▸ **ДАННЫЕ ДЛЯ УПРАЖНЕНИЯ**
- - -

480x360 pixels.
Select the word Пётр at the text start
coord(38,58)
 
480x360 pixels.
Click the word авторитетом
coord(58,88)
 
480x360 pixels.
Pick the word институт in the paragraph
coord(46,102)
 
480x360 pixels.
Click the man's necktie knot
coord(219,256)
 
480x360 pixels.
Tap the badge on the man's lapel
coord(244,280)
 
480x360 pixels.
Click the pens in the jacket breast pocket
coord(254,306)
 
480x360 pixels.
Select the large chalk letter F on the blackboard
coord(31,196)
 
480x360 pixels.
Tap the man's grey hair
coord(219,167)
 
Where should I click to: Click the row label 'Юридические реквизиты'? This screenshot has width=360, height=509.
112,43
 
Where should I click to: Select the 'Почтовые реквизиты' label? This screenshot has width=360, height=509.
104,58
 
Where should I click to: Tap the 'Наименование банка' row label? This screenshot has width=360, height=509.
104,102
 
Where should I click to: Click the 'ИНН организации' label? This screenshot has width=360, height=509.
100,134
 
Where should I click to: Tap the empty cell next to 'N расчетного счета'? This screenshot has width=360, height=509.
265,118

- - -

▸ **ЧТО СДЕЛАТЬ**
Верните из материала выше все строки, где встречается слово «word».

▸ **РЕЗУЛЬТАТ УПРАЖНЕНИЯ**
Select the word Пётр at the text start
Click the word авторитетом
Pick the word институт in the paragraph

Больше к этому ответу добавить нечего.